The technology to make such measurements was not
achieved until the year 2015, the one hundredth anniversary of
Einstein’s General Relativity theory!
Ever since that historic year, astronomers have directly detected
several gravitational waves passing through the Earth. Most of these gravitational waves that
astrophysicists have directly detected since the year 2015 were
radiated from the collision and merger of binary black holes into single
black holes in distant galaxies. This is
a splendid manifestation of Einstein’s genius.
His theory predicted that gravitational waves exist, but it took one
century for technologies to be developed that could directly detect their
existence! Just as there is an entire
Electromagnetic Spectrum of different wavelengths or frequencies of
electromagnetic waves, there is an entire Gravitational Spectrum of different
wavelengths or frequencies of gravitational waves. Although astrophysicists have spent decades
observing the universe using electromagnetic waves from different bands of the
Electromagnetic Spectrum to form a more complete picture of the universe,
astrophysicists have just barely begun to observe the universe using
gravitational waves from different bands of the Gravitational Spectrum. A completely new window has
now been opened for astrophysicists to explore to form an even more
complete picture of the universe.
If a certain amount of mass
were concentrated into a single mathematical point of zero volume, then this
point-mass would have infinite density.
According to General Relativity theory, the gravity near this point-mass
would be incredibly strong, since the curvature of the four-dimensional spacetime near this point-mass would be incredibly
severe. The gravity would be so strong
because of this severe spacetime
curvature that an object too close to this point-mass would need to move faster
than c to escape its gravity, but
moving faster than c is
forbidden. Mathematically, there is a
sphere surrounding this point-mass that marks the boundary of no return. An object outside of this mathematical sphere
may have hope of escaping the gravity of the point-mass, but an object that
crosses inside of this mathematical sphere would have no hope of escaping the
incredibly strong gravity of the point-mass.

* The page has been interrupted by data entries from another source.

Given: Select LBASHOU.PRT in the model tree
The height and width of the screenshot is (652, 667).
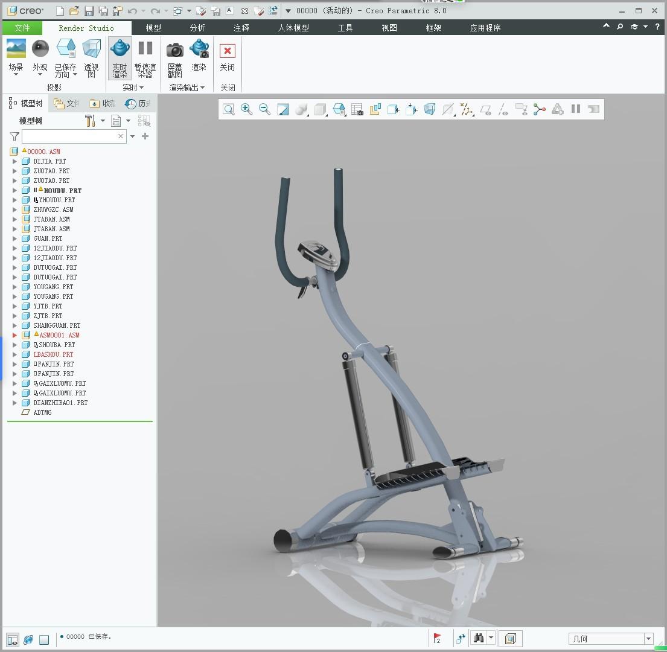Looking at the screenshot, I should tap(53, 354).
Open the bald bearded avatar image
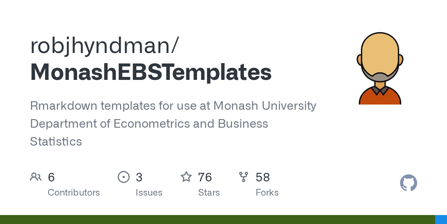Viewport: 447px width, 224px height. (x=380, y=68)
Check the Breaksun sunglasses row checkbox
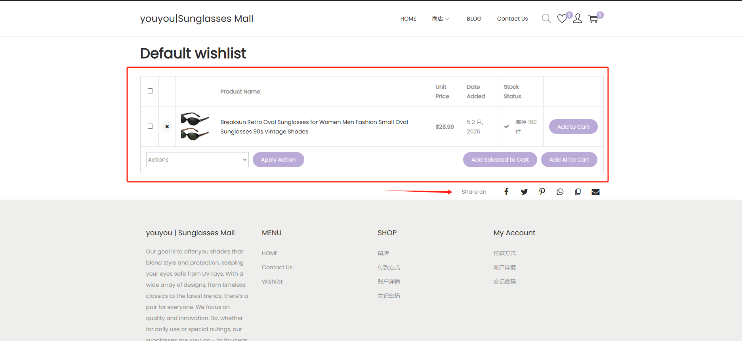 pos(150,126)
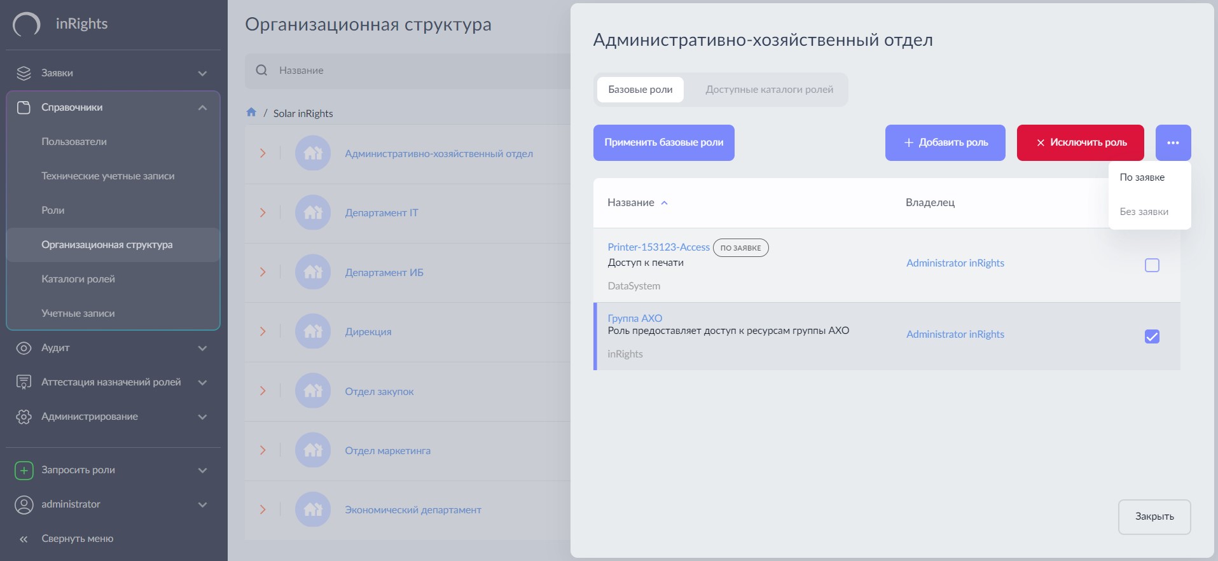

The object’s light would not even be able to escape from within the
mathematical sphere. Thus, it would
appear as if the object disappeared from our universe, as if it fell into a
hole. This hole would appear black,
since light cannot escape from within the mathematical sphere. So, objects falling
toward the infinite-density point-mass would appear as if they are falling into
a hole that is black. For several
decades, these fantastic objects have been called
black holes. The center of the black
hole is its singularity, the point-mass of infinite density. The mathematical sphere surrounding the
singularity is the event horizon, the boundary of no return. The radius of the event horizon is sometimes called the black hole radius but is more often
called the Schwarzschild radius, named for the German physicist Karl
Schwarzschild who mathematically derived the simplest black-hole solution to
Einstein’s General Relativity theory. Karl Schwarzschild derived the following equation for the
Schwarzschild radius (black hole radius) of the event horizon of a black hole: rs = 2GM / c2,
where rs
is the Schwarzschild radius (black hole radius) of the event horizon, G is Newton’s gravitational constant of
the universe, M is the mass of the
black hole, and c is as usual the
vacuum speed of light. Using this
equation, we can easily calculate that the Schwarzschild radius (black hole
radius) of a typical stellar black hole born from the Type II supernova of a
very high mass star is very roughly eight kilometers. So, any object further than very roughly
eight kilometers from the singularity of such a black hole may have hope of
escaping its gravity, but any object closer than this distance from the
singularity of such a black hole has crossed the event horizon and has no hope
of escaping its gravity.
Nothing can escape from
within the event horizon of a black hole, not even light. Hence, the event horizon of a black hole
appears black, hence the name black hole.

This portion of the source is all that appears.